For each line of the data that includes the word "pixels", copy the line.

*Exercise materials*:
-=-=-=-=-

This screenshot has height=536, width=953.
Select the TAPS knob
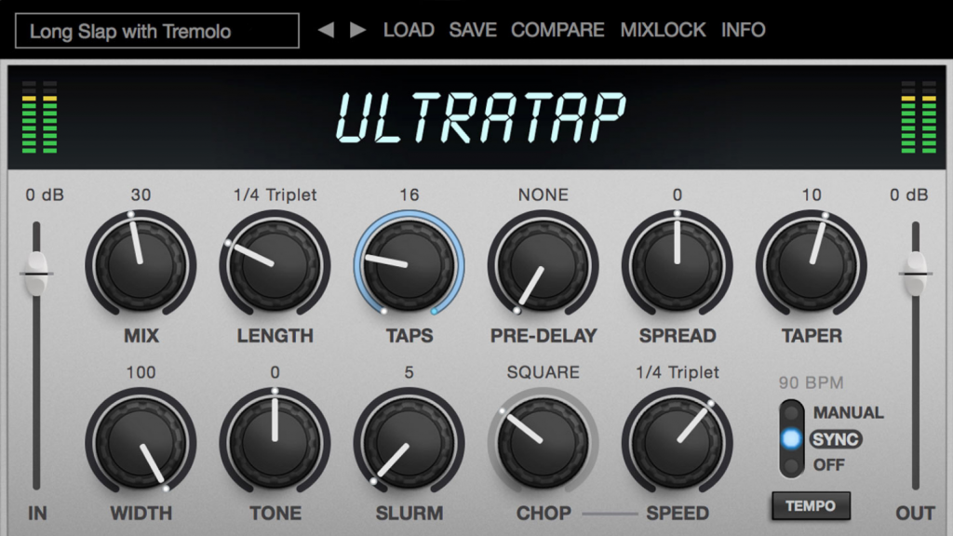click(409, 263)
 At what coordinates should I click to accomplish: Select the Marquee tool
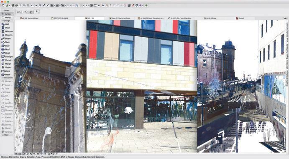[7, 18]
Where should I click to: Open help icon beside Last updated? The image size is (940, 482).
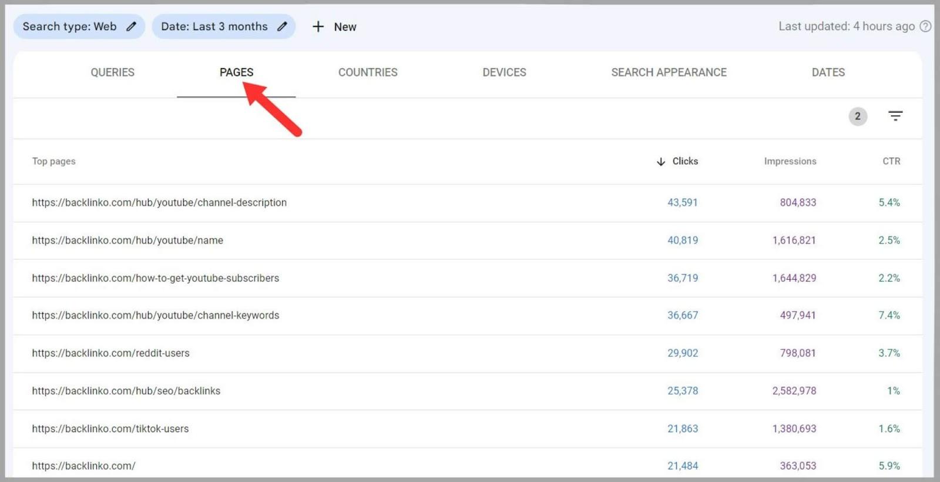click(x=925, y=26)
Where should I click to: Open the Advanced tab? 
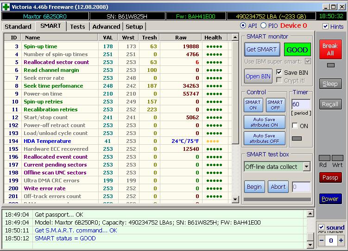[106, 26]
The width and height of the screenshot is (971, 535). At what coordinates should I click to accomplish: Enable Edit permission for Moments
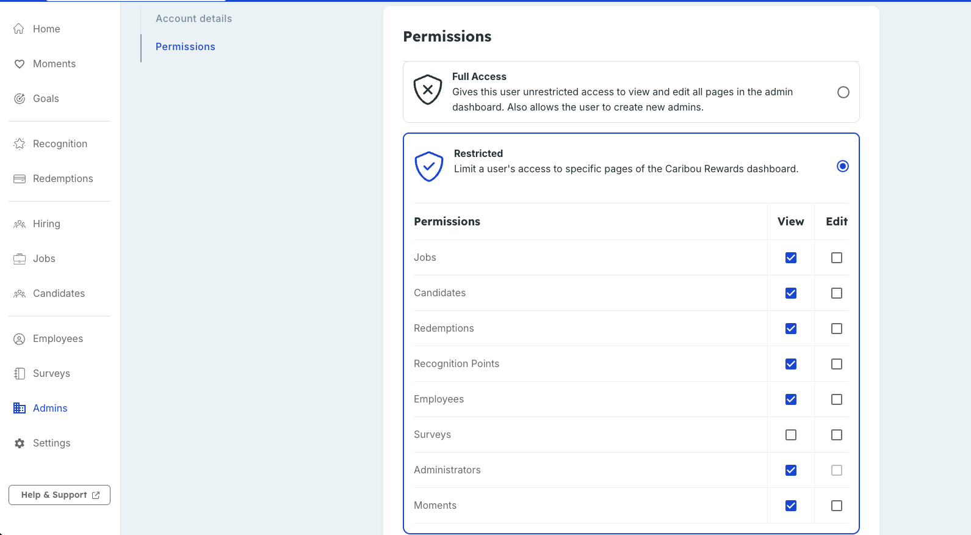click(837, 506)
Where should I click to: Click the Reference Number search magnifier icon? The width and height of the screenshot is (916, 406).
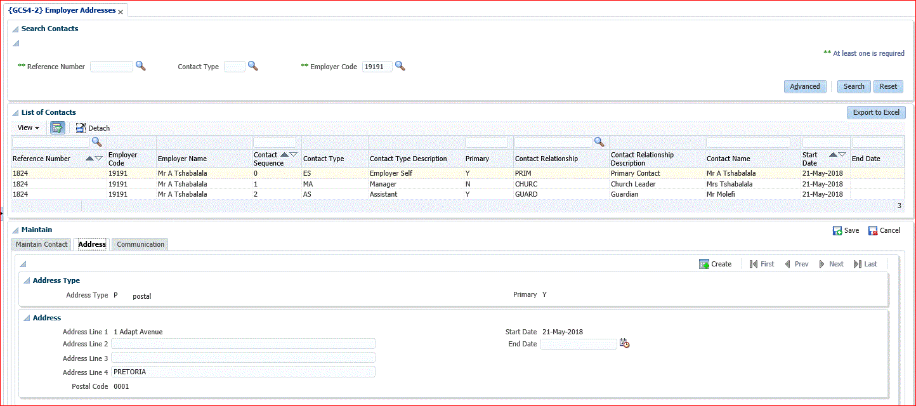click(141, 66)
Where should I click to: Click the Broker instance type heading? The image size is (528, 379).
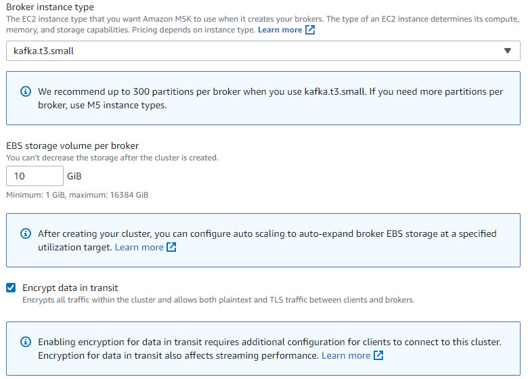pyautogui.click(x=50, y=7)
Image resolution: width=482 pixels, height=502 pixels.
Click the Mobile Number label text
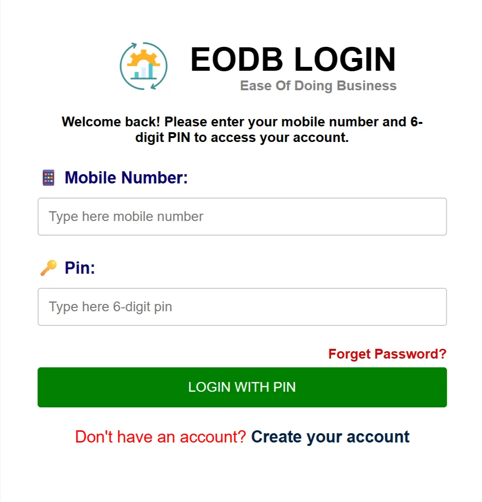point(126,178)
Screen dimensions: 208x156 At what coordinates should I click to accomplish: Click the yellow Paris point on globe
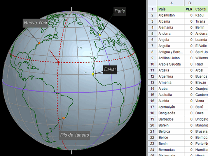100,35
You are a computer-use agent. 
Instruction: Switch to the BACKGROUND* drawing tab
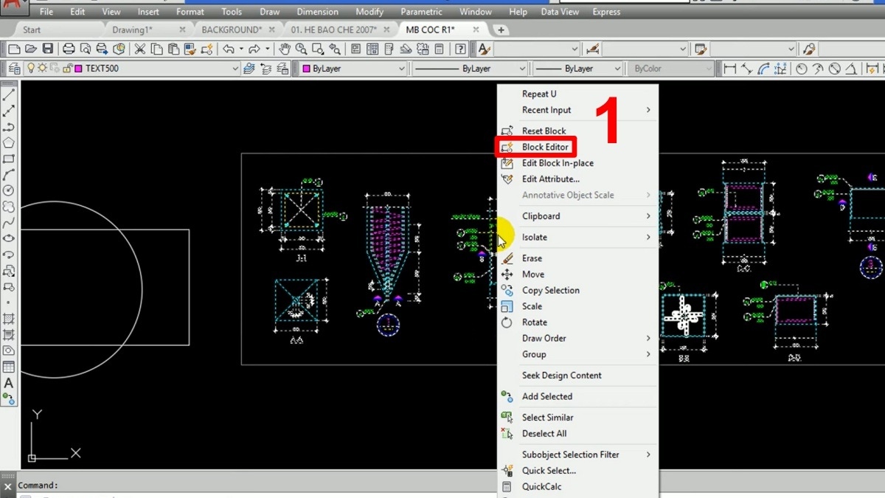coord(231,30)
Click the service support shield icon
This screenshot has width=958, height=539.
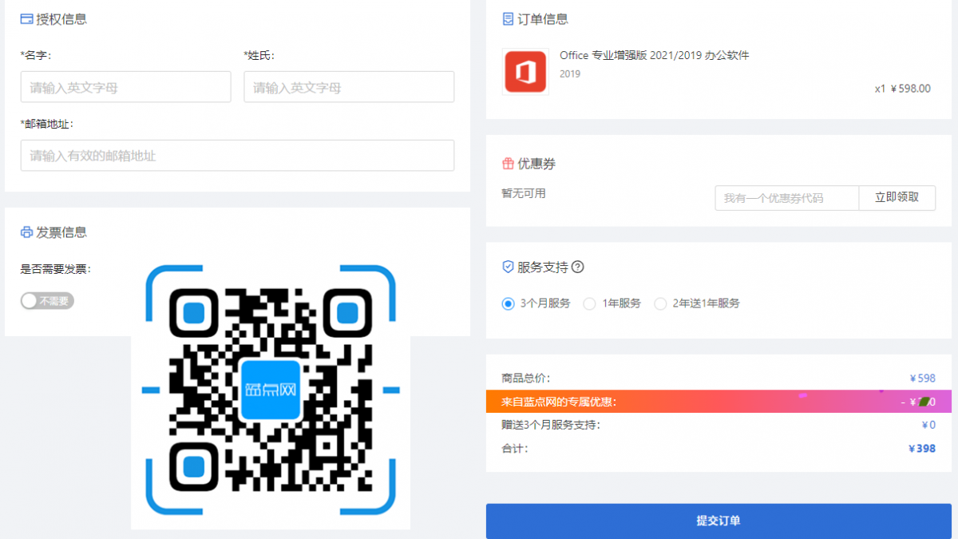(508, 268)
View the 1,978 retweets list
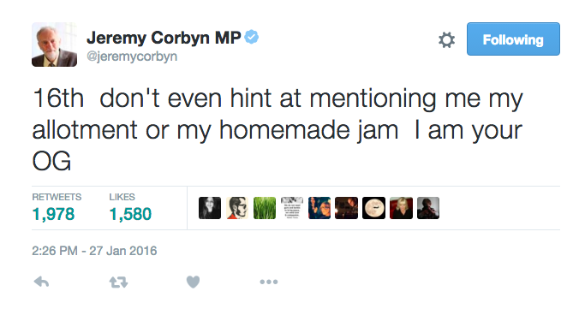The image size is (585, 309). coord(57,208)
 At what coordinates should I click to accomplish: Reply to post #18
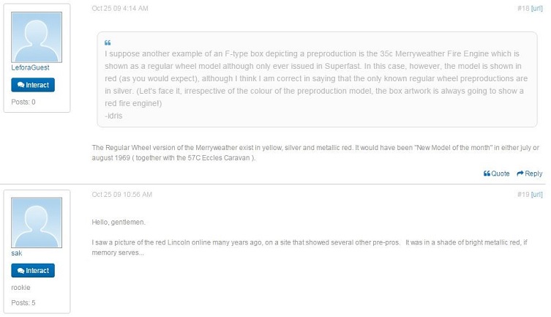529,174
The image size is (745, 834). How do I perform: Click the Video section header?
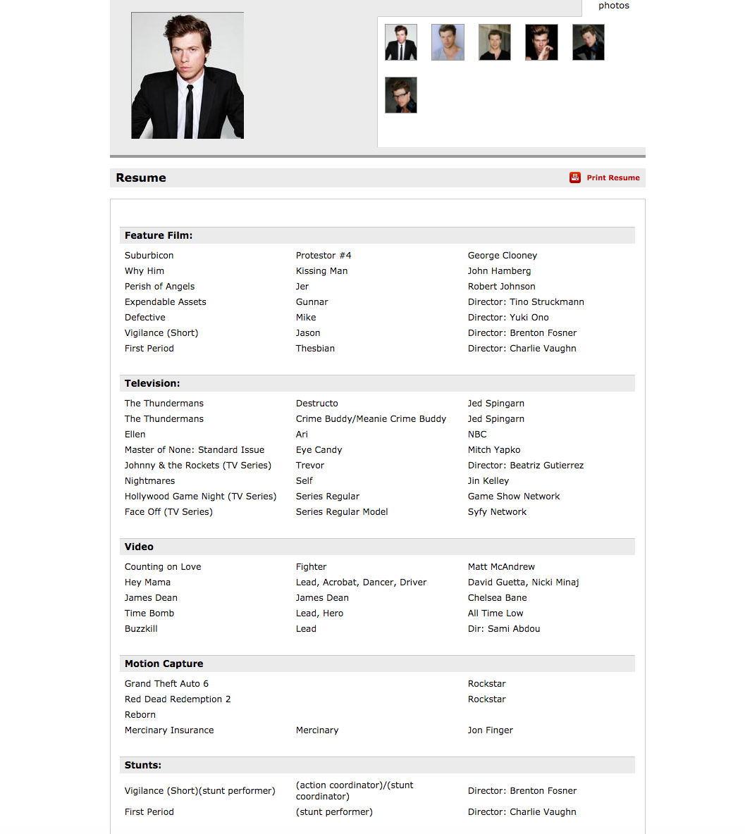[x=139, y=547]
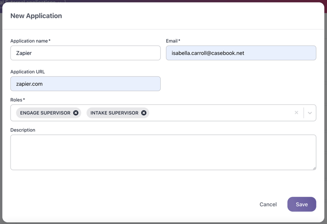Clear all selected roles
The image size is (327, 224).
point(297,113)
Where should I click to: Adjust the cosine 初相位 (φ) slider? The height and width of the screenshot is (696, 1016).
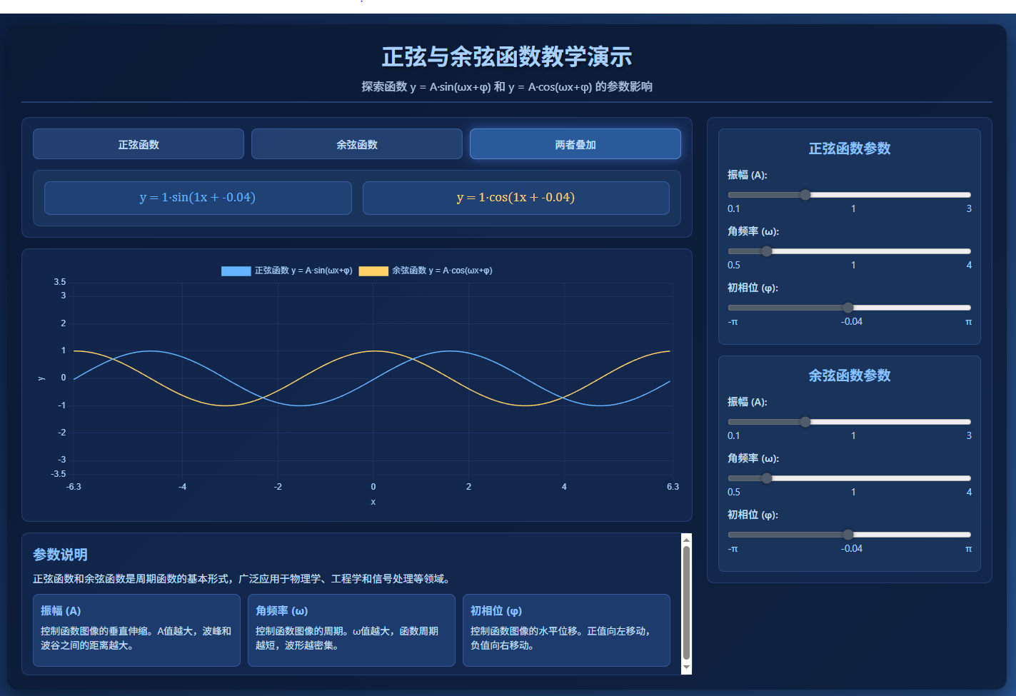(847, 534)
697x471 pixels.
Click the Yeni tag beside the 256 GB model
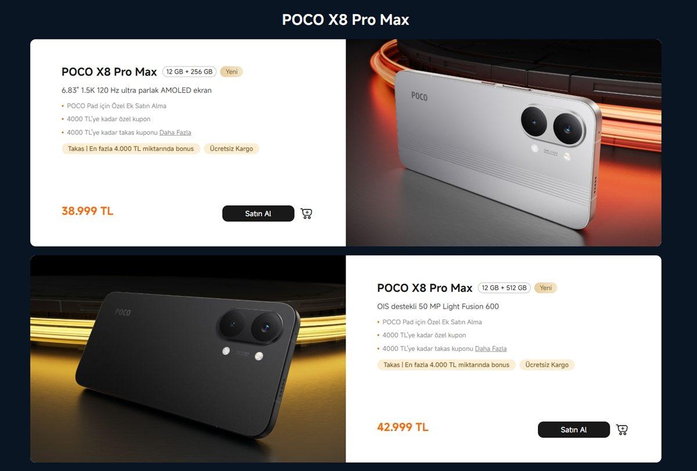[231, 72]
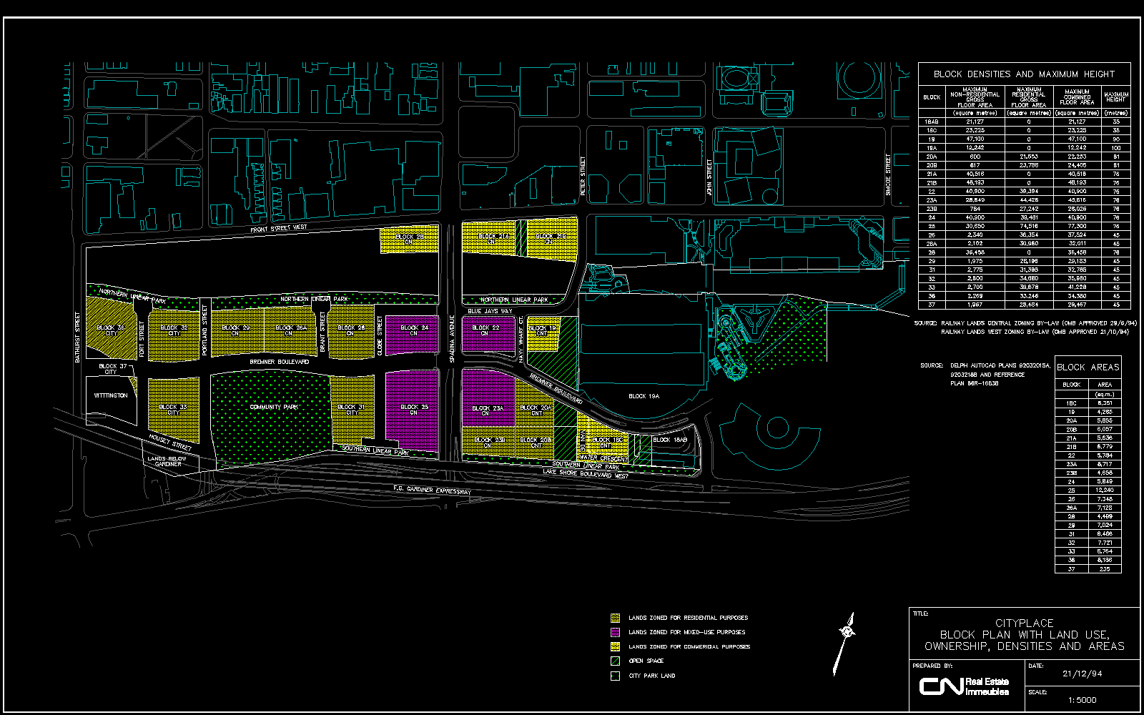Click the CN Real Estate logo
This screenshot has width=1144, height=715.
click(x=964, y=686)
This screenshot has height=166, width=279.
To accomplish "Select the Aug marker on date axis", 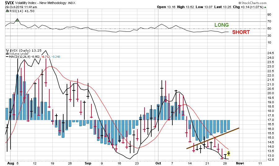I will pos(10,163).
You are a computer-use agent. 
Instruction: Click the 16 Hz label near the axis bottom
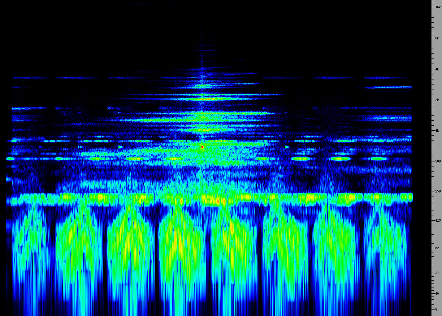pos(437,294)
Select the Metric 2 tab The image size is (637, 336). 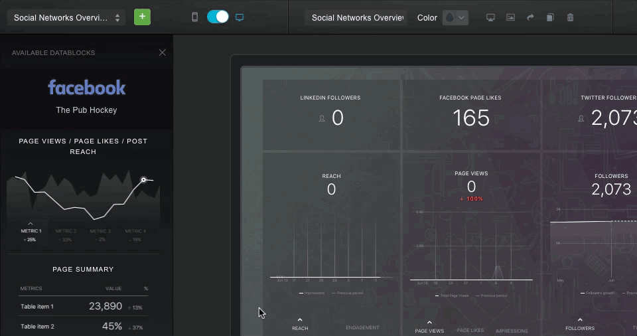coord(66,231)
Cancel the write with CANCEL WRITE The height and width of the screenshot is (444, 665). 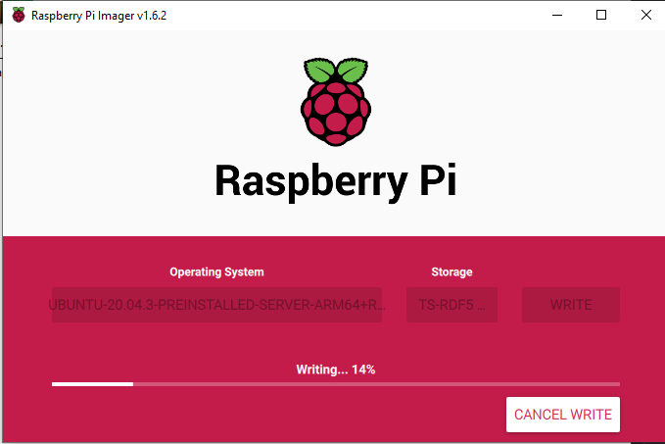pyautogui.click(x=563, y=415)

-=-=-=-=-

*Response area*:
Image resolution: width=482 pixels, height=502 pixels.
697x471 pixels.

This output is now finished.